### PROBLEM DESCRIPTION
Find all lines in the listing that include the word "Marijuana", then copy them.

-*-*-

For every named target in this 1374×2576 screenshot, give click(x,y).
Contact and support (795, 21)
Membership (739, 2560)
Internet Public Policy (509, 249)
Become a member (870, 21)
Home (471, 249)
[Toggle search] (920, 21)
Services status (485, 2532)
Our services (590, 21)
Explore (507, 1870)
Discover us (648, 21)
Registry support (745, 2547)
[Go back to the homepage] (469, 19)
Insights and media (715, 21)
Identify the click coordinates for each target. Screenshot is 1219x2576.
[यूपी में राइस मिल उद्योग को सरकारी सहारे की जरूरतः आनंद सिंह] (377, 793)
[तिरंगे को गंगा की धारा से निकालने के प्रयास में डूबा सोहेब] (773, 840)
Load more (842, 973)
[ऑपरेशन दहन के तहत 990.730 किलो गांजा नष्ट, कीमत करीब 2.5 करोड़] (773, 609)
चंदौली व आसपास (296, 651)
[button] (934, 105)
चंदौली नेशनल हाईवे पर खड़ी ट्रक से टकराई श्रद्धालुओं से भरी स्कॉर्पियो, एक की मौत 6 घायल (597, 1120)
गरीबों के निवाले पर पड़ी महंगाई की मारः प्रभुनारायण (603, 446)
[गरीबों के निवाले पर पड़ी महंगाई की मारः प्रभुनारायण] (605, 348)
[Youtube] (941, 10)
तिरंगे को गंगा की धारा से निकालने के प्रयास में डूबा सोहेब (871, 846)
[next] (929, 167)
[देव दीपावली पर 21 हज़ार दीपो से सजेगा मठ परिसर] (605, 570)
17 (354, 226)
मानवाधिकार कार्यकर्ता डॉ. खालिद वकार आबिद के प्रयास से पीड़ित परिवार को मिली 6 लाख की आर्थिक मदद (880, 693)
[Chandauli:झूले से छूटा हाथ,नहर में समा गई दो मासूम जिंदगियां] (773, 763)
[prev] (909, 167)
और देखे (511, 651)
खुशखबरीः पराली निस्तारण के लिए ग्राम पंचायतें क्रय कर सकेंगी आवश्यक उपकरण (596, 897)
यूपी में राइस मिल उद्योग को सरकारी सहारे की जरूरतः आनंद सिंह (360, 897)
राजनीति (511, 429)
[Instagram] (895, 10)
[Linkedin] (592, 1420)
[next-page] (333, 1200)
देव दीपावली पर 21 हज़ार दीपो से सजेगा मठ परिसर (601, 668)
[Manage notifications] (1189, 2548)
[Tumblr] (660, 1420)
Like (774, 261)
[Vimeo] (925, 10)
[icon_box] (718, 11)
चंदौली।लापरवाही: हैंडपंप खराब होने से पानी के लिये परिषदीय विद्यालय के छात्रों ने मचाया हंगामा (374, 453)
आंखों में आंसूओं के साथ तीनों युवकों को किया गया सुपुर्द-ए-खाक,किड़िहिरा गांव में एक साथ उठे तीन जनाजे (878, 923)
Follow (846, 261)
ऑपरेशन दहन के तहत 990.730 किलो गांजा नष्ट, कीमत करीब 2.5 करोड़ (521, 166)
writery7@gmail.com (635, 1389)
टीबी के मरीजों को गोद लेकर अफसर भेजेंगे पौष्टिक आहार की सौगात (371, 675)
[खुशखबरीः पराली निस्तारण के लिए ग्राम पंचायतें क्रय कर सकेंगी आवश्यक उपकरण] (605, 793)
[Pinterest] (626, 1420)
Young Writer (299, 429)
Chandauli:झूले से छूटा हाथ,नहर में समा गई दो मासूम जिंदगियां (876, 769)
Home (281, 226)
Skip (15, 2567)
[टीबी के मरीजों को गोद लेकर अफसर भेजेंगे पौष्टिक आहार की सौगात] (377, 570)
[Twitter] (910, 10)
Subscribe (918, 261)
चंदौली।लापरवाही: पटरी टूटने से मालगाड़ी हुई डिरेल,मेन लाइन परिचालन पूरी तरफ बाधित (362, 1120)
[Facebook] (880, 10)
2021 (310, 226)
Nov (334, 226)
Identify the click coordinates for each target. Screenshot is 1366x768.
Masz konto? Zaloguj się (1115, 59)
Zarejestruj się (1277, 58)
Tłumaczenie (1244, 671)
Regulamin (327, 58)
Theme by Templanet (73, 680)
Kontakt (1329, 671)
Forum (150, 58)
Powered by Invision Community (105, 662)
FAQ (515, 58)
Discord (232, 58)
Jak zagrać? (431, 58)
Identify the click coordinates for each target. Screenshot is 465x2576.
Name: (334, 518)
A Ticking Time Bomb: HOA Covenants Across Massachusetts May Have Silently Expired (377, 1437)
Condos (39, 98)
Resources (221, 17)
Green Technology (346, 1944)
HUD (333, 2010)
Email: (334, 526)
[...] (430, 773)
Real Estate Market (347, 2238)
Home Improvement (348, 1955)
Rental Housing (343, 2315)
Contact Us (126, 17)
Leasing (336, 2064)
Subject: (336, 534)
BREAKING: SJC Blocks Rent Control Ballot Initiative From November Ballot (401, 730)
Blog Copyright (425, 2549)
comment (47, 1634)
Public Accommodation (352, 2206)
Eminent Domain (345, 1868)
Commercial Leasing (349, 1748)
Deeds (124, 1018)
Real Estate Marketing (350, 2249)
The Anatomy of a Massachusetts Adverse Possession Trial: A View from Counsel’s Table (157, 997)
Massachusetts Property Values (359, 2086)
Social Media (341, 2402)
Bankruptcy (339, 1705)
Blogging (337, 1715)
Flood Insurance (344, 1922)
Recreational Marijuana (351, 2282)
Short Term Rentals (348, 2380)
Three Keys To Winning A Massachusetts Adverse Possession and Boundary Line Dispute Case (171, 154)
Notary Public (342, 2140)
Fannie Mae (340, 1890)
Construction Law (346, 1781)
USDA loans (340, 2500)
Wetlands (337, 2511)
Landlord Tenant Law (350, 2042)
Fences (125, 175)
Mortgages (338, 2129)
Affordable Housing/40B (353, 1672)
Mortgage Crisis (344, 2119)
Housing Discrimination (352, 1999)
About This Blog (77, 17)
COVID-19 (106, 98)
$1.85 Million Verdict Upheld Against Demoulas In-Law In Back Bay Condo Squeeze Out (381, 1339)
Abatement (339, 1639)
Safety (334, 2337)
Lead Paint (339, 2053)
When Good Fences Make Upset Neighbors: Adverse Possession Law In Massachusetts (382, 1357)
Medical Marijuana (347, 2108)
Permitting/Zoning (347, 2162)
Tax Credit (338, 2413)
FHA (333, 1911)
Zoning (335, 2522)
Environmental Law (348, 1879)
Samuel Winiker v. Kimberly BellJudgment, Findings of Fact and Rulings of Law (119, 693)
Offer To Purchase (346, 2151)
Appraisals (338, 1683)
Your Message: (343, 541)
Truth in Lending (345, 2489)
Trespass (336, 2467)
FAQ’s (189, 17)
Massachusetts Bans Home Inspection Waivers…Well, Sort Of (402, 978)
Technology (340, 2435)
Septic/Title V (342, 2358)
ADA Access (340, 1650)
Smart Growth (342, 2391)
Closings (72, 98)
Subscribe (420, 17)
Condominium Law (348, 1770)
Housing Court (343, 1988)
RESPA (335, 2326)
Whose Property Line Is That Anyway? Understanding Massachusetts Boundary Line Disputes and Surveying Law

-*-*-

### SOLUTION
Recreational Marijuana (351, 2282)
Medical Marijuana (347, 2108)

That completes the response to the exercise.